Wie in Kosovo, träumt man auch in Luxem­burg von der großen Sen­sa­tion. Mit einem Tor­ver­hältnis von 10:1 und neun Punkten aus vier Spielen steht die kleine Fuß­ball­na­tion an der Tabel­len­spitze ihrer Gruppe. Der Erfolg ist eine ganz neue Erfah­rung für die Mann­schaft, die in Qua­li­fi­ka­ti­ons­tur­nieren nor­ma­ler­weise zum Kano­nen­futter der großen Nationen geworden war. In den letzten beiden Spielen gegen Weiß­russ­land und Mol­da­wien braucht Luxem­burg vier Punkte. Gegen Mol­da­wien rechnet der kleine Ver­band mit einem Sieg – schließ­lich gewann man das Hin­spiel ver­dient mit 4:0. Im Spit­zen­spiel um Gruppe D2 könnte den Luxem­bur­gern gegen Weiß­russ­land also schon ein Unent­schieden rei­chen.

Luxem­burg ist aus dem Häus­chen

Die Trag­weite der Situa­tion ist im Land zu spüren. In fast allen Kneipen und Restau­rants soll es Public Viewing geben. Und auch die Mann­schaft über­lässt vor der großen Chance nichts dem Zufall. Zum ersten Mal in ihrer Län­der­spiel­ge­schichte trai­nieren die Luxem­burger unter Aus­schluss der Öffent­lich­keit. Beim großen Show­down bauen die Fans auf ihren Top­tor­jäger Danel Sinani. Der stürmt nor­ma­ler­weise für den luxem­bur­gi­schen Erst­li­gisten F91 Düdelingen, der sich im Sommer als erstes luxem­bur­gi­sches Team aller Zeiten für die Europa League qua­li­fi­zierte. Im ent­schei­denden Spiel schoss Sinani zwei Tore. Der 21-jäh­rige kennt sich also bes­tens mit dem Druck aus, den ein bevor­ste­hendes Fuß­ball­wunder in Luxem­burg aus­lösen kann.

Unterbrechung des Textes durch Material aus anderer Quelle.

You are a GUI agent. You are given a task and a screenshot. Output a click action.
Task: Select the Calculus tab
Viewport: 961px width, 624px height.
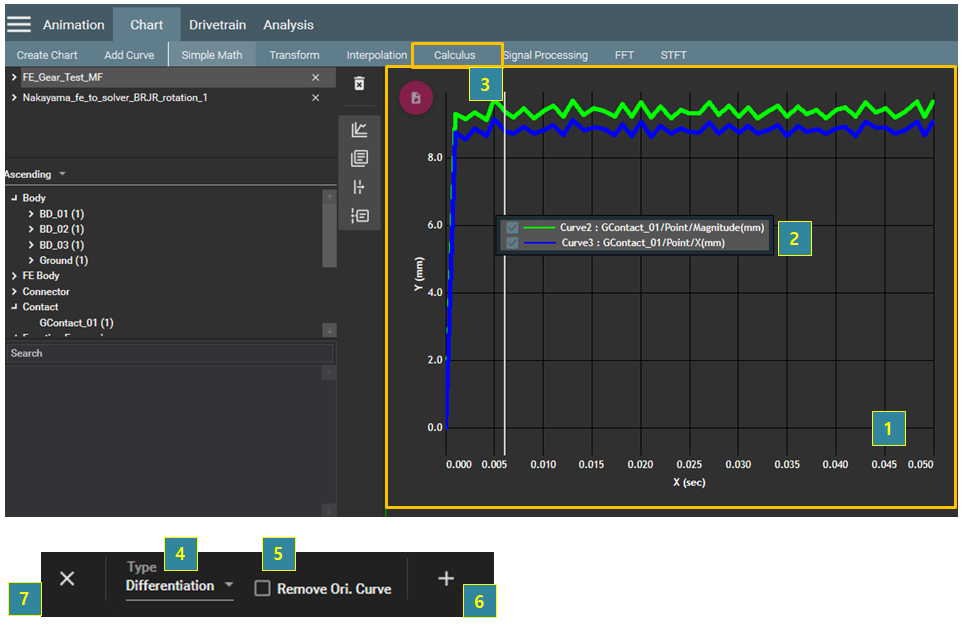(454, 55)
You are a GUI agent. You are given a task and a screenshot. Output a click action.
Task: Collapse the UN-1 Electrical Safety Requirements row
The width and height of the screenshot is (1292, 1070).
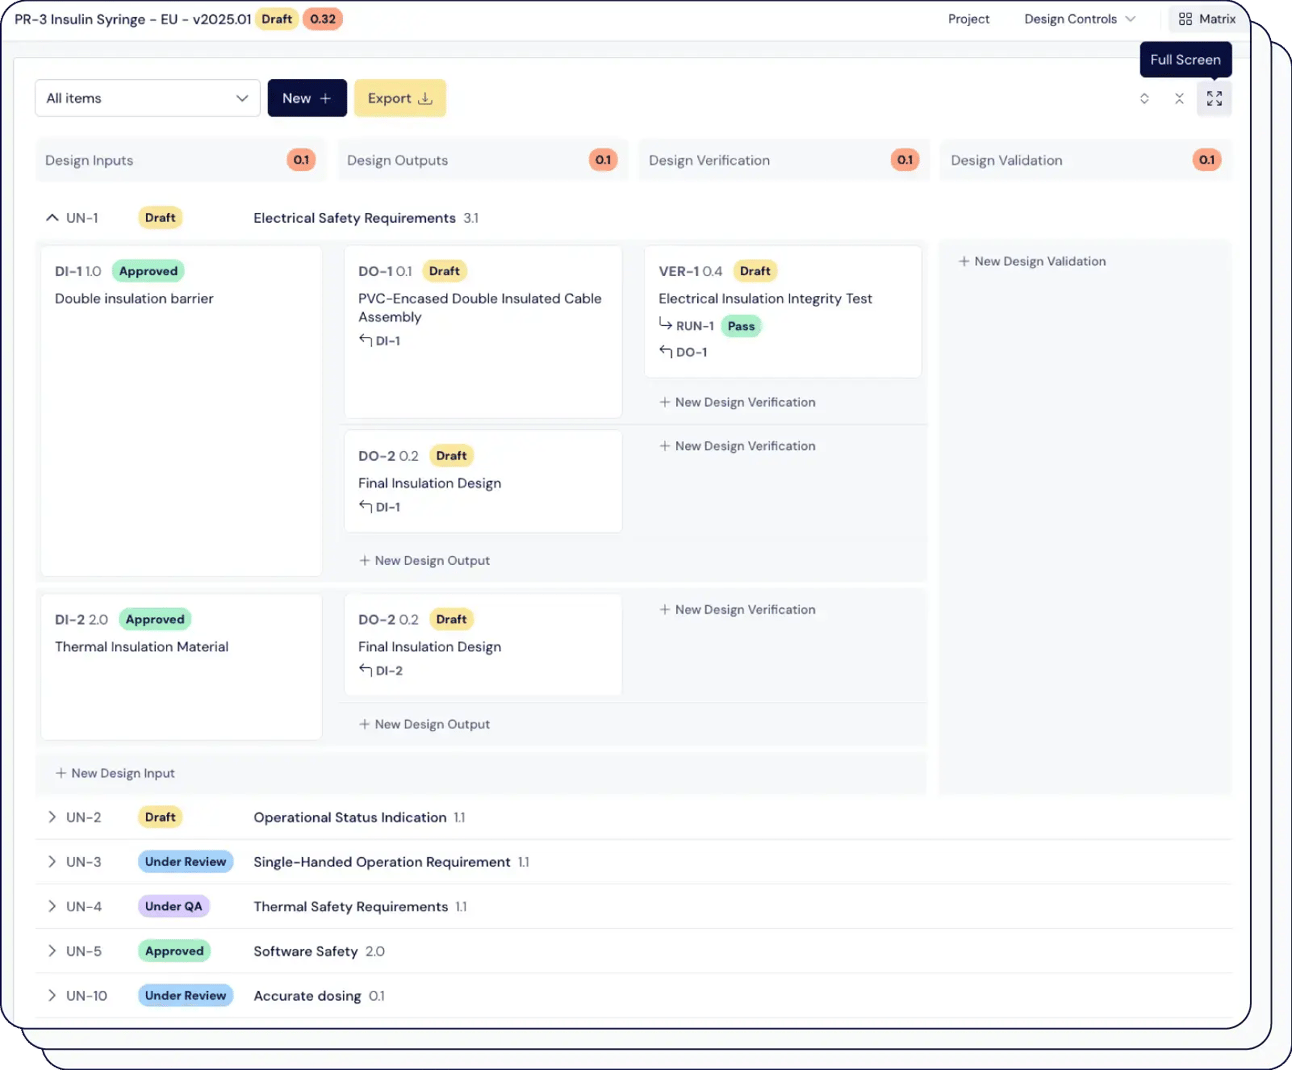coord(51,217)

Fest steht, dass ein Neu­ling an der nächsten Euro­pa­meis­ter­schaft teil­nehmen wird. Im März 2020 spielen die vier Grup­pen­sieger der vierten Liga um das letzte EM-Ticket. Für die kleinen Nationen wird die Nations League durch ihre orga­ni­sierten Spiele daher nicht nur zur sicheren Ein­nah­me­quelle, son­dern zur großen Chance, die Welt auf sich auf­merksam zu machen.